Some fixes and clean up for maple tree.
The bug fixed by [PATCH v2 1/3] does not seem to be triggered due to some
coincidences, because now the implementation of mtree_lookup_walk() scans
pivots one by one and exits the loop early. The test cases for the bugs fixed by
[PATCH v2 3/3] are difficult to write. If I think of how to write them later,
I will send them out. So I send out the second edition first.
Changes since v1:
- drop [PATCH 4/4]
- update the commit message of [PATCH 2/4]
- collect Reviewed-bys
- add fixes tags
Peng Zhang (3):
maple_tree: Fix get wrong data_end in mtree_lookup_walk()
maple_tree: Simplify mas_wr_node_walk()
maple_tree: Fix a potential concurrency bug in RCU mode
lib/maple_tree.c | 52 ++++++++++--------------------------------------
1 file changed, 11 insertions(+), 41 deletions(-)
--
2.20.1
There is a concurrency bug that may cause the wrong value to be loaded
when a CPU is modifying the maple tree.
CPU1:
mtree_insert_range()
mas_insert()
mas_store_root()
...
mas_root_expand()
...
rcu_assign_pointer(mas->tree->ma_root, mte_mk_root(mas->node));
ma_set_meta(node, maple_leaf_64, 0, slot); <---IP
CPU2:
mtree_load()
mtree_lookup_walk()
ma_data_end();
When CPU1 is about to execute the instruction pointed to by IP,
the ma_data_end() executed by CPU2 may return the wrong end position,
which will cause the value loaded by mtree_load() to be wrong.
An example of triggering the bug:
Add mdelay(100) between rcu_assign_pointer() and ma_set_meta() in
mas_root_expand().
static DEFINE_MTREE(tree);
int work(void *p) {
unsigned long val;
for (int i = 0 ; i< 30; ++i) {
val = (unsigned long)mtree_load(&tree, 8);
mdelay(5);
pr_info("%lu",val);
}
return 0;
}
mt_init_flags(&tree, MT_FLAGS_USE_RCU);
mtree_insert(&tree, 0, (void*)12345, GFP_KERNEL);
run_thread(work)
mtree_insert(&tree, 1, (void*)56789, GFP_KERNEL);
In RCU mode, mtree_load() should always return the value before or after
the data structure is modified, and in this example mtree_load(&tree, 8)

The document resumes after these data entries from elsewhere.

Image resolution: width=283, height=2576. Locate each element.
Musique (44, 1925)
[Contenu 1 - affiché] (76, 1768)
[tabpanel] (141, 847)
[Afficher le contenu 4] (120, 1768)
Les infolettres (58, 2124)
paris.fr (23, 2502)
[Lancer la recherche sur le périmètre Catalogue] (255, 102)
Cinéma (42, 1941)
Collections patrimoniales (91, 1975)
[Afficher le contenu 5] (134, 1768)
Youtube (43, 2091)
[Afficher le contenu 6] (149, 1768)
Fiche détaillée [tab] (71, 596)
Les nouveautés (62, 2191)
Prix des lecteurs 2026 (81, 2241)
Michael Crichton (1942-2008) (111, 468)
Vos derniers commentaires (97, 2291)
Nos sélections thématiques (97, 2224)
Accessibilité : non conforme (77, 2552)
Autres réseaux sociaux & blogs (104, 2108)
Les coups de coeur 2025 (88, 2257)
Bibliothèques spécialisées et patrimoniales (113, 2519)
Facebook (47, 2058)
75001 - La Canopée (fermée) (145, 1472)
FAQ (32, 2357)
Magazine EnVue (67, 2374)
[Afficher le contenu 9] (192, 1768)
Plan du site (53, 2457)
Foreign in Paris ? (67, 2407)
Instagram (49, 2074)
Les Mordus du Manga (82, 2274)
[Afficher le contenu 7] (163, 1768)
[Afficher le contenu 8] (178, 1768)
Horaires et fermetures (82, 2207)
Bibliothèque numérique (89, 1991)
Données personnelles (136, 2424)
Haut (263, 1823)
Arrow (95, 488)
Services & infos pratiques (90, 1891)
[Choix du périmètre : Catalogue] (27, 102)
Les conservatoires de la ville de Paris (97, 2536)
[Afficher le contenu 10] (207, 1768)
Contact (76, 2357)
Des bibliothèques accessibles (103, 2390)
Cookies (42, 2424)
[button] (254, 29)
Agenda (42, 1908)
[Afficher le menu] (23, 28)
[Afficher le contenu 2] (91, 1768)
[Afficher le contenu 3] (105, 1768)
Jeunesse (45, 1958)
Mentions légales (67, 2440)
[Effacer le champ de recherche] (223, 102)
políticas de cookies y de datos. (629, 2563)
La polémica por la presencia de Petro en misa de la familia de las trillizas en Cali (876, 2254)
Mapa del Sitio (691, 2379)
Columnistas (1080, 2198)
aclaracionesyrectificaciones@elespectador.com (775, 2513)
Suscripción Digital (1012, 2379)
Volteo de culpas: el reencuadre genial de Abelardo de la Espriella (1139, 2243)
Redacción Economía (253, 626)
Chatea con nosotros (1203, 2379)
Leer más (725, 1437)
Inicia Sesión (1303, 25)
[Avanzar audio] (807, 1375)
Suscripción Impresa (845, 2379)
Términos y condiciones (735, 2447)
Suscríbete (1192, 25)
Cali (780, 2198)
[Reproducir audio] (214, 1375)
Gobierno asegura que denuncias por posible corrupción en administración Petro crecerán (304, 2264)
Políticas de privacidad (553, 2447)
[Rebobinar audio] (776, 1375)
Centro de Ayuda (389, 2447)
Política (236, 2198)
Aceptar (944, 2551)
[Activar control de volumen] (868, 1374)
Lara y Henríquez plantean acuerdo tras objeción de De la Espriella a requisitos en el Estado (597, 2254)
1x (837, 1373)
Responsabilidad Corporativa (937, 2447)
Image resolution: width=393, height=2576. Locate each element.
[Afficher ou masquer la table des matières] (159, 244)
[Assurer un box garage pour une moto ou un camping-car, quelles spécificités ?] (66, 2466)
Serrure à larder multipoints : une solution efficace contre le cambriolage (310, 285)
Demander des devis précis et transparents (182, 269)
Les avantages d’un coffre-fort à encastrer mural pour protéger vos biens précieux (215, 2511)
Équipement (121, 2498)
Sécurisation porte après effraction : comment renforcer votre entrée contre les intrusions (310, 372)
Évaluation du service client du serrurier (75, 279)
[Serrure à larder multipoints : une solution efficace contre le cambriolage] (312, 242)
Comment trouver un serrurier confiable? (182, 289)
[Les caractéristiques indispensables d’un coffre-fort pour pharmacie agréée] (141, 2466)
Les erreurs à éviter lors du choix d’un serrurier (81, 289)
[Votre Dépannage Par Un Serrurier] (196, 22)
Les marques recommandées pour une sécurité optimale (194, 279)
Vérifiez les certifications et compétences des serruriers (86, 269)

may return 56789 which is not expected, it should always return NULL.
Fix it by put ma_set_meta() before rcu_assign_pointer().
Fixes: 54a611b60590 ("Maple Tree: add new data structure")
Signed-off-by: Peng Zhang <[email protected]>
Reviewed-by: Liam R. Howlett <[email protected]>
---
lib/maple_tree.c | 3 +--
1 file changed, 1 insertion(+), 2 deletions(-)
diff --git a/lib/maple_tree.c b/lib/maple_tree.c
index 4d15202a0692..de43ff19da72 100644
--- a/lib/maple_tree.c
+++ b/lib/maple_tree.c
@@ -3635,10 +3635,9 @@ static inline int mas_root_expand(struct ma_state *mas, void *entry)
slot++;
mas->depth = 1;
mas_set_height(mas);
-
+ ma_set_meta(node, maple_leaf_64, 0, slot);
/* swap the new root into the tree */
rcu_assign_pointer(mas->tree->ma_root, mte_mk_root(mas->node));
- ma_set_meta(node, maple_leaf_64, 0, slot);
return slot;
}
--
2.20.1
if (likely(offset > end))
max = pivots[offset];
The above code should be changed to if (likely(offset < end)), which is
correct. This affects the correctness of ma_data_end(). Now it seems
that the final result will not be wrong, but it is best to change it.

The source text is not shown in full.